[Exercise goal]: With pictures left out, please repeat word for word the lines from the one containing "The image size is (363, 227)." through the end of the records.

(Collected data entries)
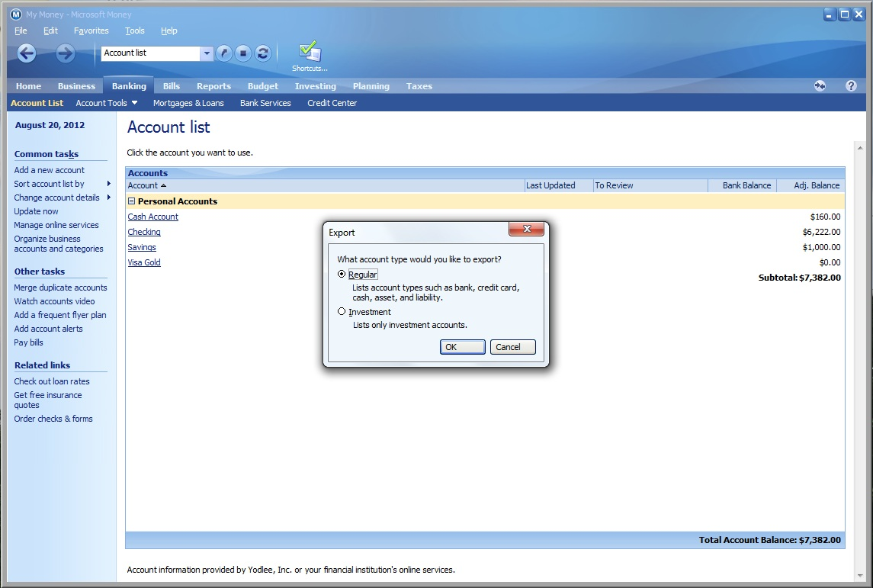
Task: Open the Checking account link
Action: (144, 231)
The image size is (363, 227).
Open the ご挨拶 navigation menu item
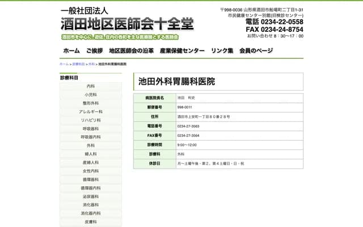click(x=94, y=51)
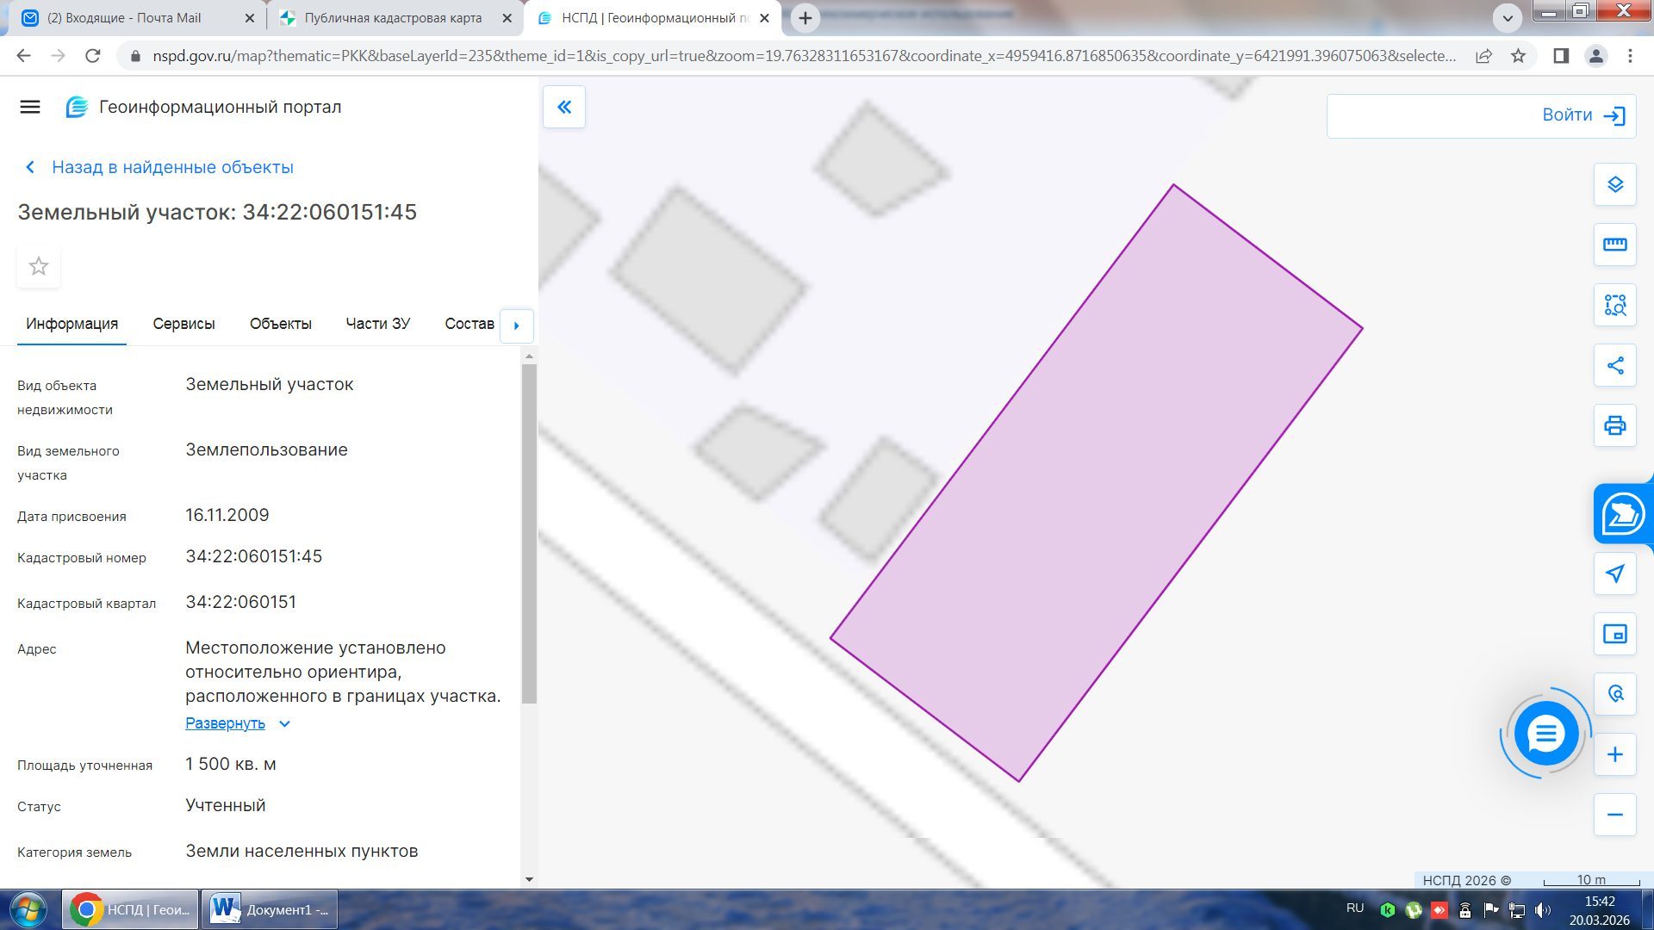Zoom in with the plus button
Image resolution: width=1654 pixels, height=930 pixels.
click(1614, 755)
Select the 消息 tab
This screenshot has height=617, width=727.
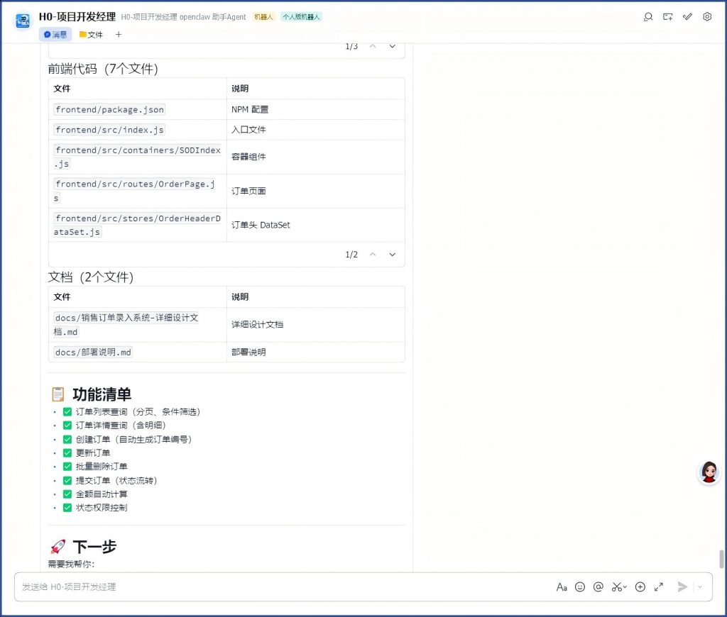tap(55, 35)

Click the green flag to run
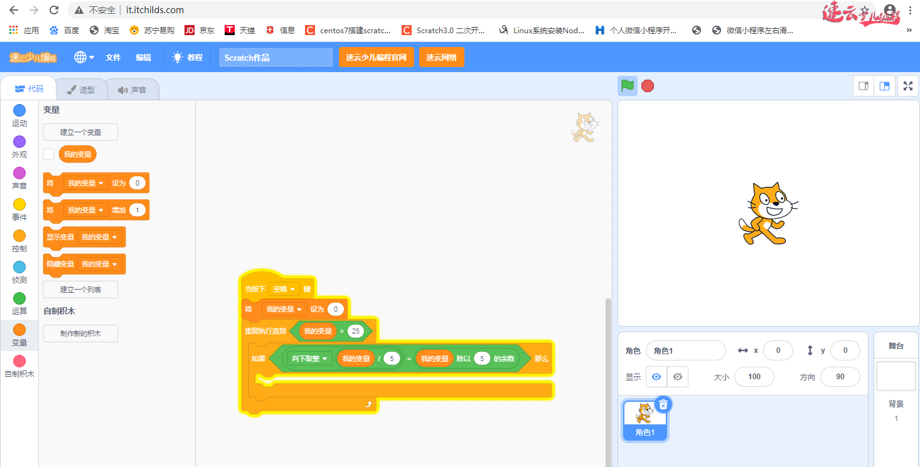tap(627, 86)
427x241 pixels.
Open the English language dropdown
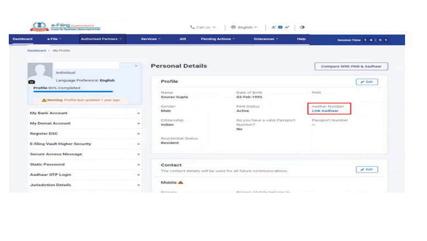point(244,27)
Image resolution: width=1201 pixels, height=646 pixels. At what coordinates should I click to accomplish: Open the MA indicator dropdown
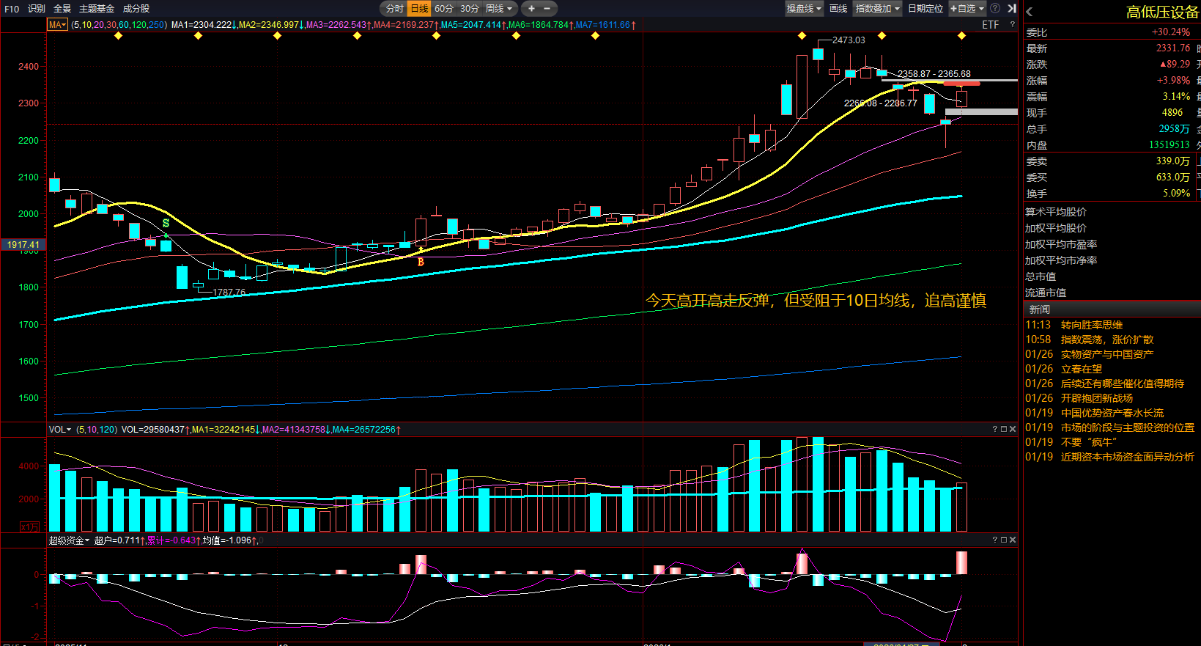coord(57,25)
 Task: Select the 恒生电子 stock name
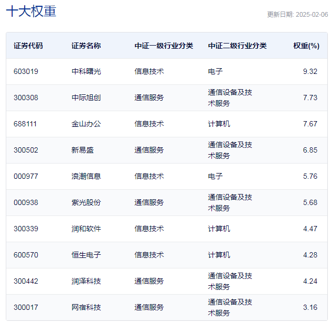coord(86,255)
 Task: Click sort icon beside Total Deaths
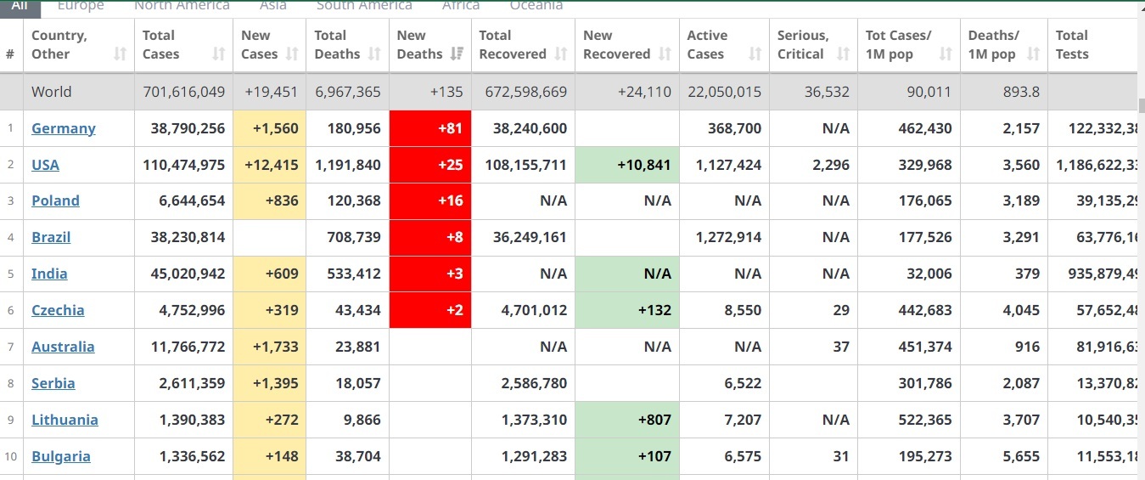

[Result of the exercise]:
The image size is (363, 227).
Open the ご挨拶 navigation menu item
click(x=94, y=51)
Zoom in with the plus button
Image resolution: width=1654 pixels, height=930 pixels.
click(1614, 755)
Select the 消息 tab
This screenshot has height=617, width=727.
tap(55, 35)

Click the green flag to run
tap(627, 86)
427x241 pixels.
Open the English language dropdown
point(244,27)
Image resolution: width=1201 pixels, height=646 pixels. At what coordinates should I click to accomplish: Open the MA indicator dropdown
coord(57,25)
 Task: Select the 恒生电子 stock name
coord(86,255)
 Task: Click sort icon beside Total Deaths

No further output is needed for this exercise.